Assignment: Using the entries that follow, state how many lines contain the word "will". The response is that number and nothing more.

◆ ◆ ◆ ◆ ◆ ◆ ◆

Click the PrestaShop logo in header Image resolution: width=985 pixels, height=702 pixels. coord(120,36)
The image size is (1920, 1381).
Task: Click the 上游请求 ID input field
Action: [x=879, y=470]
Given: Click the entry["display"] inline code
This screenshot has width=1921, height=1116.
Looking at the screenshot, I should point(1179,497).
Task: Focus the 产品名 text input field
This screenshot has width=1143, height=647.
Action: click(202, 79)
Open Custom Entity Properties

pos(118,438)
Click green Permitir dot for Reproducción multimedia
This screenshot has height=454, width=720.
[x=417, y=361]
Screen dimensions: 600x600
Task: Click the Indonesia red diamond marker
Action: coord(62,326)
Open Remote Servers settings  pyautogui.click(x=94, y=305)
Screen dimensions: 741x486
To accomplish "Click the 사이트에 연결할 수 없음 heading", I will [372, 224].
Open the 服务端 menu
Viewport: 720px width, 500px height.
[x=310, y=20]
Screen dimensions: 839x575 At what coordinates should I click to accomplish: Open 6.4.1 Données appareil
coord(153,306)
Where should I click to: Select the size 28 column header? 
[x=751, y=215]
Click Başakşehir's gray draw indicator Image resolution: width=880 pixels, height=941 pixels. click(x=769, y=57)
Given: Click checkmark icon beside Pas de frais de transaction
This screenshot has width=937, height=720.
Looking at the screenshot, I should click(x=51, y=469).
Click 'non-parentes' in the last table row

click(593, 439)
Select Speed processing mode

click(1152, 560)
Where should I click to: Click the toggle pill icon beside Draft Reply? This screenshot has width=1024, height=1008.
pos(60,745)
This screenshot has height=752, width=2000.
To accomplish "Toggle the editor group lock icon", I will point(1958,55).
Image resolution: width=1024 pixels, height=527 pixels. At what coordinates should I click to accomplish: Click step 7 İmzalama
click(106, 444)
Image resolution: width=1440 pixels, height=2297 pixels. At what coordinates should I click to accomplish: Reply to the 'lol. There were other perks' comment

◆ ◆ ◆ ◆ ◆ ◆ ◆

Solution to this problem: 2